# RECORD EXCERPTS start
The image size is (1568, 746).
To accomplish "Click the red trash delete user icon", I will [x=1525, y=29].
# RECORD EXCERPTS end
# RECORD EXCERPTS start
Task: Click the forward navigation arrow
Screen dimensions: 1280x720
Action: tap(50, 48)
# RECORD EXCERPTS end
# RECORD EXCERPTS start
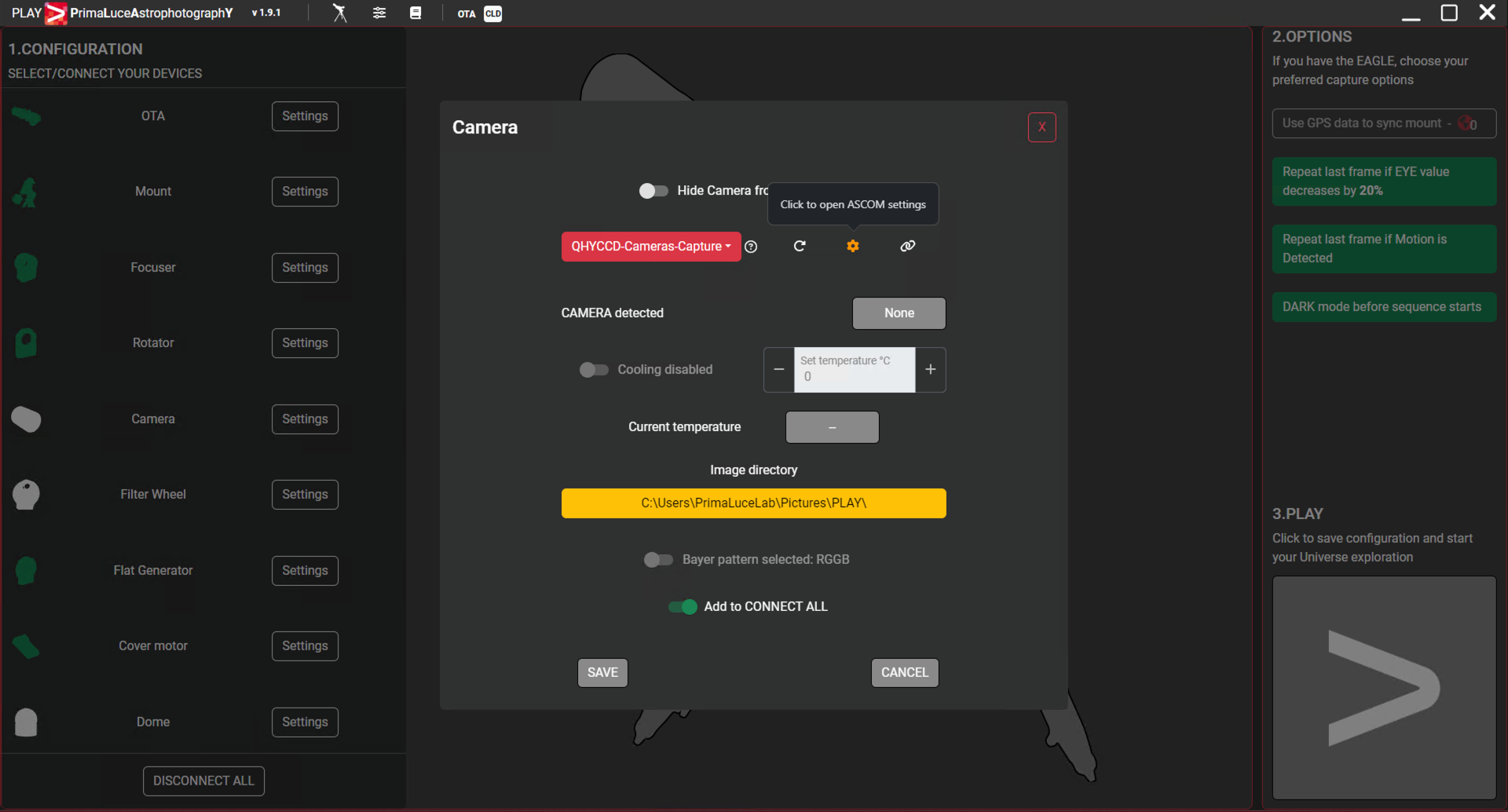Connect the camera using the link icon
# RECORD EXCERPTS end
*JOB*
Swap "forward" for "backward" in the lines from the one with "Task: Click the forward navigation arrow" to the one with "Action: tap(50, 48)". Give back only those lines, otherwise unchanged.

*FULL OUTPUT*
Task: Click the backward navigation arrow
Screen dimensions: 1280x720
Action: tap(50, 48)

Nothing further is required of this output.